Ghana is a West African country located on the Gulf of Guinea, with a population of around 29 million people. The main ethnic group is Akan, making up around 47% of the population. Other ethnic groups include Mole-Dagbani, Ewe and Ga-Adangbe. The majority of Ghanaians are Christian, with other religions such as Islam and Traditional religions making up much of the remaining population. Additionally, there is also a small Hindu minority living in Ghana as well. The literacy rate in Ghana is close to 75%, and the average life expectancy is 63 years. Check hyperrestaurant to learn more about Ghana in 2009.
Social conditions
Both Ghana’s economy and the social situation have improved during the 1990s and the proportion of the poor has fallen sharply. Visit AbbreviationFinder to see the definitions of GHA and acronym for Ghana. Nevertheless, about half of the population still lives on less than $ 2 a day. About 20 percent of the population does not have access to clean water. Almost every twenty children die during their first year of life. Malaria and diarrhea reap victims among children as well as adults. Tuberculosis is also common. Of the population aged 15-49, 2 percent is estimated to be affected by HIV/AIDS.
The availability of health care is very poor. There are nine hospital beds and a doctor of 10,000 residents (2009). Qualified personnel are available for just over half of the births. In 2009, 9 percent of government spending was spent on health care.
Structures that make women subordinate to men remain, but gender discrimination is officially banned and the same applies since 1994 genital mutilation (female circumcision). The status of women varies greatly between the big cities and the countryside. Girls start school to the same extent as boys. However, only 8 percent of the country’s MPs are women. Check to see Ghana population.
Population
The population, which at the 1970 census amounted to 8.6 million ab. and that of 1984 to 12.3 million, it had risen to over 17 million in 1995 (in a quarter of a century, therefore, it had doubled) and to more than 19 million in 1998. Population growth is slowly declining and, if in the 1960s and 1970s it exceeded 35 ‰ per year, in the 1990 – 97 interval it was equal to 27‰. These are still very high values that cannot fail to cause problematic interference with the country’s development prospects. The birth rate still exceeds 40, while mortality rates are rapidly contracting and are now around 11 ÷ 12 ‰ per year.
The health campaigns launched in the previous decades have had satisfactory results and, if infant mortality is still high (65 ‰ in 1997), life expectancy at birth has undergone a notable increase and is approaching sixty years.
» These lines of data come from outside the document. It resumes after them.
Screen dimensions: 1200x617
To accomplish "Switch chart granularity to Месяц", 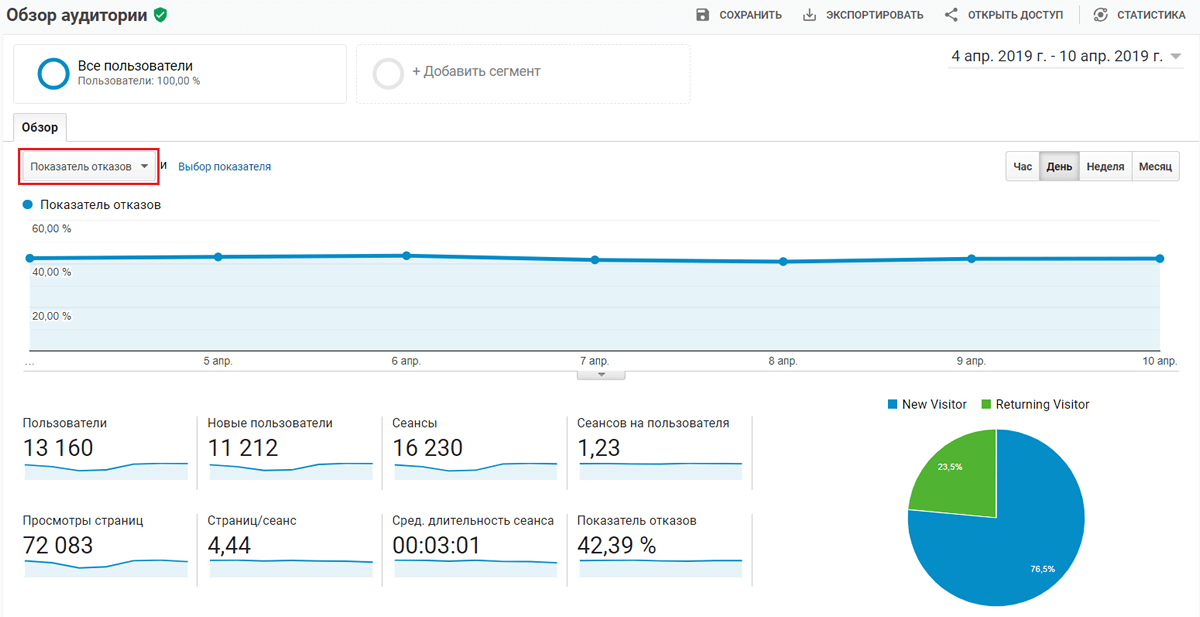I will point(1155,167).
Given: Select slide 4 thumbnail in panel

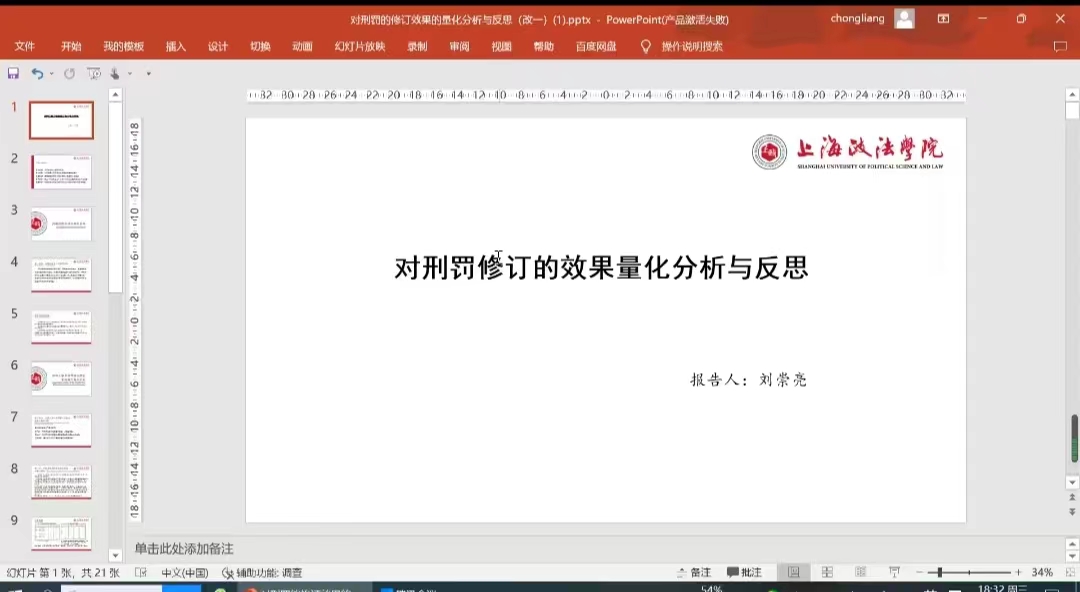Looking at the screenshot, I should point(61,275).
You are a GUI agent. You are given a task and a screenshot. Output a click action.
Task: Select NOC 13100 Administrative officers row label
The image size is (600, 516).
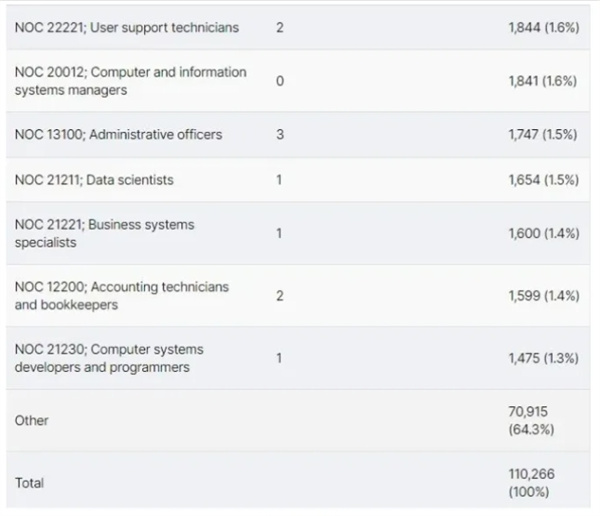[x=118, y=134]
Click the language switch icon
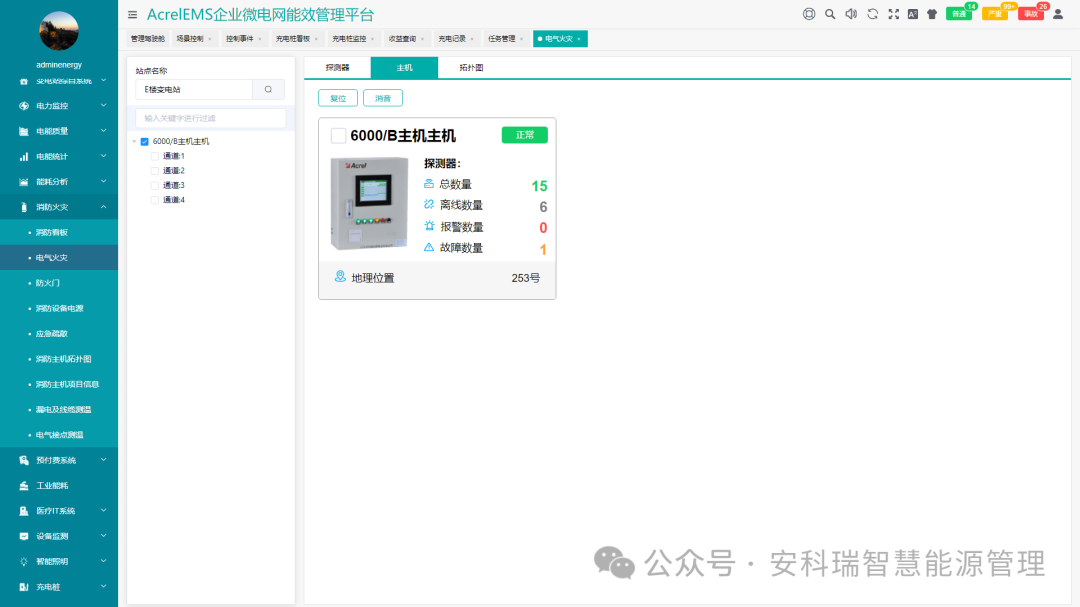1080x607 pixels. tap(912, 14)
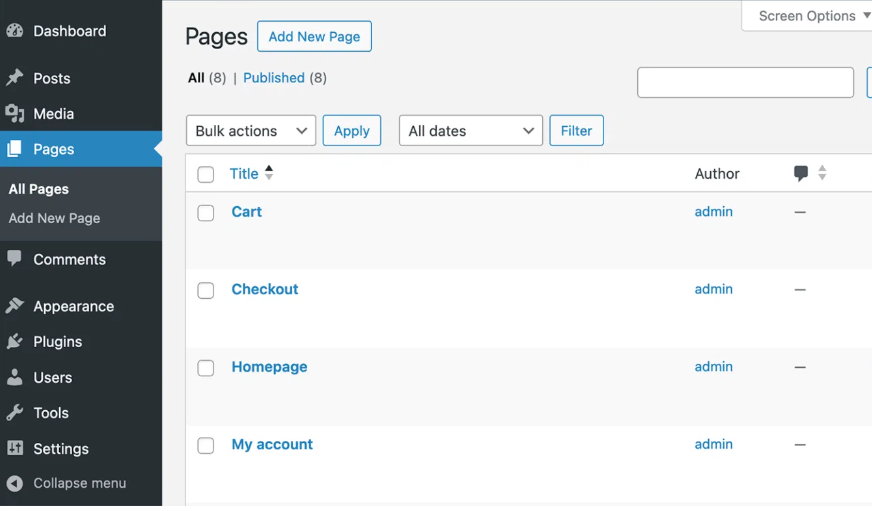Click the Media icon in sidebar
The width and height of the screenshot is (872, 511).
14,114
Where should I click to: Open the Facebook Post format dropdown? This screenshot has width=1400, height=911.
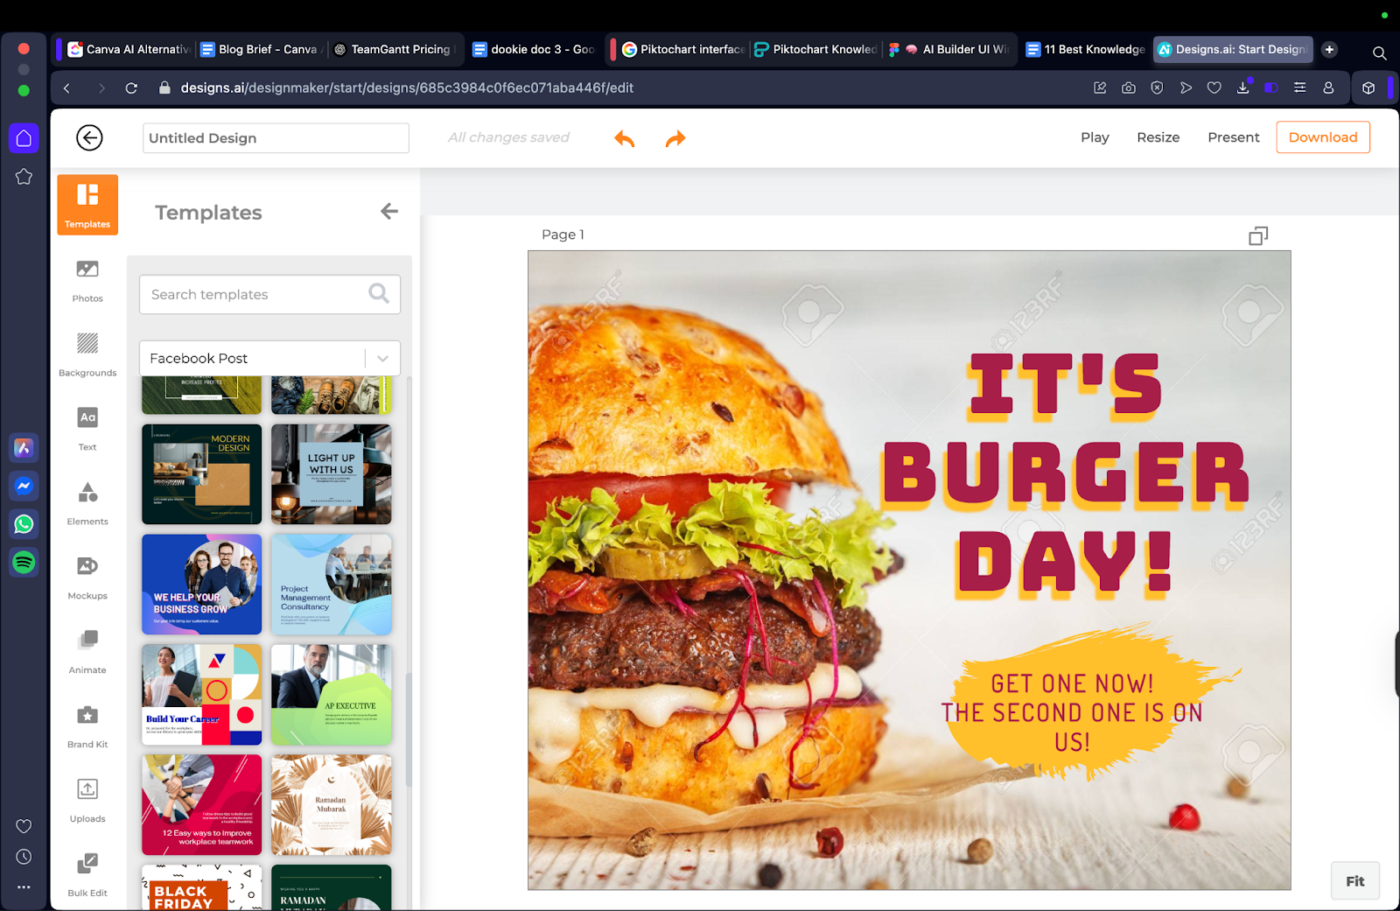[x=270, y=358]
The government of the country in order to ease the population pressure, launched a birth control campaign, the results of which are as yet modest (in fifteen fertility decreased from 6, 5 to 5 %).
The capital, Accra, had a population of 950 in 1988. 000 inhab .; recent estimates, conducted on the entire urban agglomeration, attribute it to a population of just under 2 million residents. The second largest city in the country is Kumasi, the capital of the populous Ashanti Region.
Accra
Accra, the capital and largest city of Ghana, West Africa; 2.29 million residents (2013). The city is located in a flat coastal area of the Gulf of Guinea, where the climate is relatively dry. European trading companies already built in the 1600’s. forts here, i.e. the Danish Christiansborg, built by the West Indies-Guinea Company.
Accra is Ghana’s economic center and an internationally oriented trading town, but it lacks an actual city quarter. Consumer goods are bought in marketplaces that are scattered in the residential areas, and the trade is mainly handled by women.
The settlement pattern that previously followed ethnic divides is breaking up and is increasingly following a social divide. The poorest neighborhoods are in the middle of the city, and new suburbs are popping up at 20-25 km from the city, causing major traffic problems. The violent migration from the rural areas has also created major social problems, and in 2001 a long period of water shortages occurred.
Outside the city is the Legon campus and 30 km east of the industrial area around the modern port city of Tema.